RECORDS TO PROCESS:
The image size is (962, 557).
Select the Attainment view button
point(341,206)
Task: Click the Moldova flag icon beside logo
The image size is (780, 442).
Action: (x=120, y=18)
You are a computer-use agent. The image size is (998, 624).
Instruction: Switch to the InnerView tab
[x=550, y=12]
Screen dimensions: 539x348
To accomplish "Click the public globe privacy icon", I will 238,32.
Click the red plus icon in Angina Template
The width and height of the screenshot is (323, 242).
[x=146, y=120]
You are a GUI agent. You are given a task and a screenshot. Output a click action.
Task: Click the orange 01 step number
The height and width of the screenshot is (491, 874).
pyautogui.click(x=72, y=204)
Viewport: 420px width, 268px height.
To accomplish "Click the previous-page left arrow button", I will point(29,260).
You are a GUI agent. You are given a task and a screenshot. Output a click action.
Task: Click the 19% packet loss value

* * *

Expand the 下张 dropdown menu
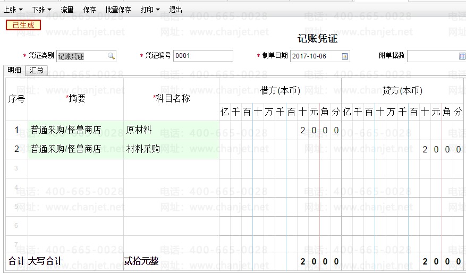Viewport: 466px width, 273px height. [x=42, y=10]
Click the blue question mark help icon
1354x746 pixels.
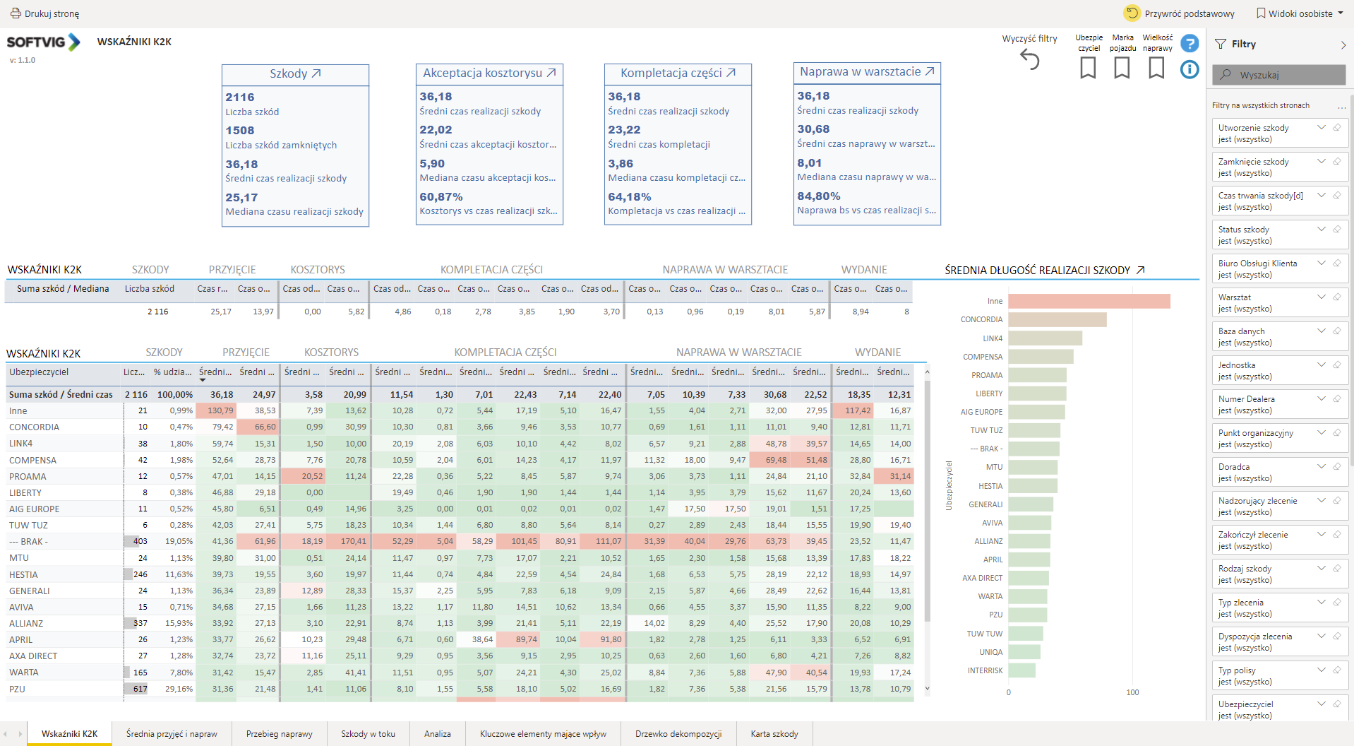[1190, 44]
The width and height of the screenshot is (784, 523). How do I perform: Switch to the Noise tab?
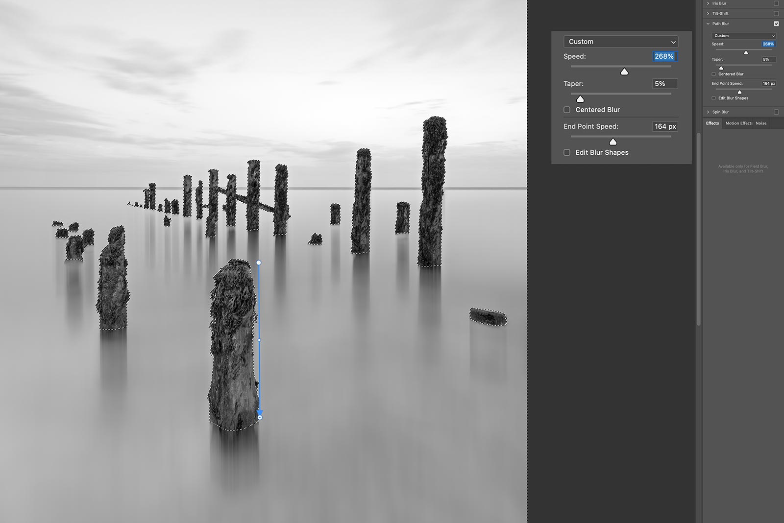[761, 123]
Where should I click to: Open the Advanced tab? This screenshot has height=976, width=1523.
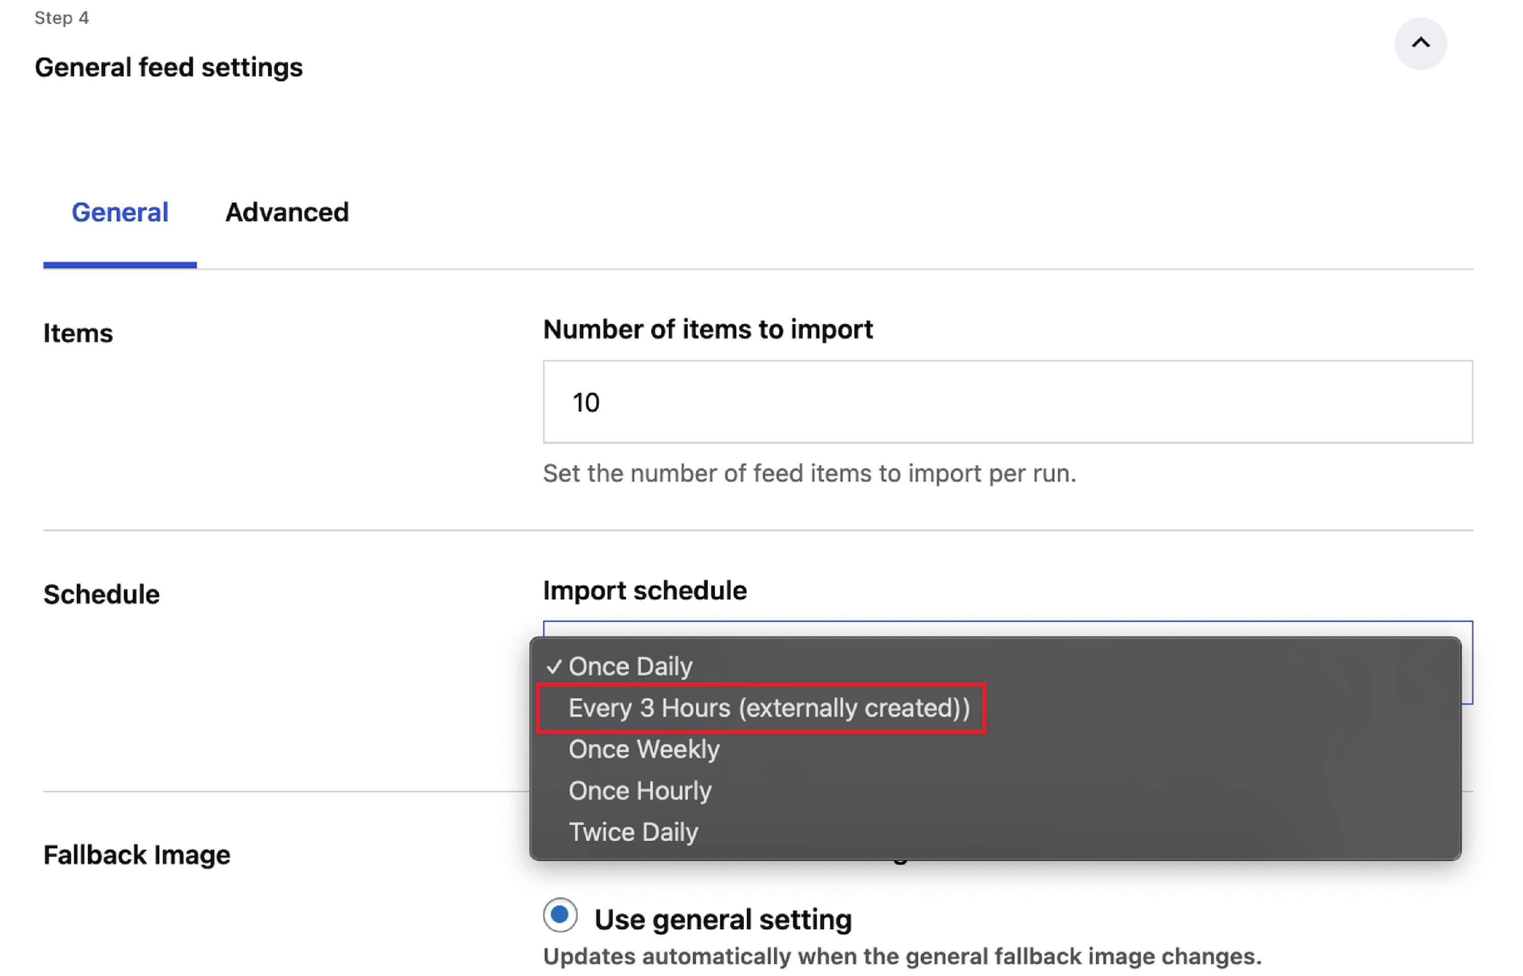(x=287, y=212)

EXERCISE OBJECTIVE: Within the listing above, extract exactly the lines from the line with "Viewport: 420px width, 268px height." to the line with "Task: Click the 19% packet loss value", the two named lines included, and no others.

TASK ANSWER:
Viewport: 420px width, 268px height.
To accomplish "Click the previous-page left arrow button", I will point(29,260).
You are a GUI agent. You are given a task and a screenshot. Output a click action.
Task: Click the 19% packet loss value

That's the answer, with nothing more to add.